Ok, I see what you are talking about now. I went ahead and made those changes and pulled out the majority of the other stuff. Kinda bare bones now, but here is the rewrite of the code.

#include <TrueRandom.h>

const int buttonPin1 = 3;
const int buttonPin2 = 2;
const int totalTargets = 2;
const int ledPin1 = 8;
const int ledPin2 = 9;

int aryButtonPins[] = {2,3};
int aryLedPins[totalTargets] = {8,9};

void setup () 
{
}
void loop () 
{   
  for (int i=0; i < TrueRandom.random(totalTargets);)
  {
  // Set the selected pins to output and input
  pinMode(aryLedPins[i], OUTPUT);
  pinMode(aryButtonPins[i], INPUT); 
    {
      static int loops = 0; // this static variable holds its value between calls to loop()
      if ( loops >= 5)  // how many times to loop
        {
         digitalWrite(ledPin1, HIGH);
         digitalWrite(ledPin2, HIGH);
         //return; // stops the loop
        } 
      else loops++;  // adds to the loops integer and stops after the specified number
        for (int i=0; i < TrueRandom.random(totalTargets);) 
        {
      digitalWrite (aryLedPins[i], HIGH); //using random from aryLedPins variable
        while (digitalRead(aryButtonPins[i]) == LOW); {}
      digitalWrite (aryLedPins[i], LOW);
         }
    }
delay (500);
  }
}

Instead of just ending the code I put it so that both LEDs would light up when the code was finished, but I’ve got to double check my wiring in the morning, because it looks like my LED1 decided to crap out on me. I also took out the i++, I’m not sure if that was affecting me or not, I was only getting LED2 light up when it was in the “for (i=0…)” statement. Does this look about right to you guys? Thanks again.

Ok, you have a for loop inside another for loop, nothing wrong with this, but you are using the same variable name in both, again, strictly nothing wrong with it, because you have declared another instance of the variable, but I would strongly recommend against using the same name again, makes reading the code very confusing.

I’m not sure what your while loop is doing inside the second for loop, it looks like you are waiting to see if any LED’s are low, but then you are turning them off again without any delay. You won’t see the transistion from on to off.

I’m not sure if this is what you wanted, try this:

void loop () {   
  static int loops = 0; // this static variable holds its value between calls to loop()

  if ( loops++ >= 5 ) {
    digitalWrite(ledPin1, HIGH);
    digitalWrite(ledPin2, HIGH);
    return;
  }
  for( int i=0; i<TrueRandom.random(totalTargets); i++ ) {
/*  
// Set the selected pins to output and input
    pinMode(aryLedPins[i], OUTPUT);  Move this code into the setup(), no need to do it every iteration 
    pinMode(aryButtonPins[i], INPUT);  
*/
// how many times to loop
    digitalWrite (aryLedPins[i], HIGH); //using random from aryLedPins variable
delay (500);
//    while (digitalRead(aryButtonPins[i]) == LOW); {}
    digitalWrite (aryLedPins[i], LOW);
  }
}

Just a quick reply (I’m in a hurry):

for (int i=0; i < TrueRandom.random(totalTargets);)

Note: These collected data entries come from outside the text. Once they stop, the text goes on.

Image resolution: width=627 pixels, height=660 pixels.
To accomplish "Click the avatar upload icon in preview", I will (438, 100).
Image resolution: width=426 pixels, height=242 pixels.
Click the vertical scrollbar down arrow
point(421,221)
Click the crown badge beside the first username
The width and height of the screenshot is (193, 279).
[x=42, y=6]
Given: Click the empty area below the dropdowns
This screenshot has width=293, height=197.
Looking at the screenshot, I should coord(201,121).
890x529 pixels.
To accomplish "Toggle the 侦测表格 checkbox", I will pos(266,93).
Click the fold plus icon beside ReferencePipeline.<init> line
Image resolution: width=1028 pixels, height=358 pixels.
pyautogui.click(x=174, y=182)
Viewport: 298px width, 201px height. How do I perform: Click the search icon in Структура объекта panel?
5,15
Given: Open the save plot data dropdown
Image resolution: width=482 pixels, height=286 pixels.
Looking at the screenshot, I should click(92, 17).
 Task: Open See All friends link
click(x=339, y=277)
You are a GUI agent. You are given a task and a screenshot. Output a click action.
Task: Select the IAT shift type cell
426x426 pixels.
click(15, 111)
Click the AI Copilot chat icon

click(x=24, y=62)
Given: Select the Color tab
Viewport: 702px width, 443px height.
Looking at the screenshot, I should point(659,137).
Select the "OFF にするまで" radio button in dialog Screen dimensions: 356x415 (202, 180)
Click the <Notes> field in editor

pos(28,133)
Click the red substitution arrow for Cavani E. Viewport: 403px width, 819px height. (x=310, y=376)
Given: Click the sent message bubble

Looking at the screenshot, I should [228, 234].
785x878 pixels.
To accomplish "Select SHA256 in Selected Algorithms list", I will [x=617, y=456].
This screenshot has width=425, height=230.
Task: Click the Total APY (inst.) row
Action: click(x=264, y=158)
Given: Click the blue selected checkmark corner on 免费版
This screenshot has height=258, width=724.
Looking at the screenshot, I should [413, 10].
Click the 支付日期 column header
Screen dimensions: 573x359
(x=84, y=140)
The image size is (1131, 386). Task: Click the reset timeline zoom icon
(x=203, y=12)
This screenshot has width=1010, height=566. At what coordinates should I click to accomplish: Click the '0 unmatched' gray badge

You’re missing an i++ here.

for (int i=0; i < TrueRandom.random(totalTargets); i++)

(edit: I was replying to comment #11)

That looks like that did it. Just had to have a second pair of eyes taking a look from a buddy of mine and he was able to make sense where I wasn’t catching it. Thanks sooooooooo much for the help. It is very appreciated.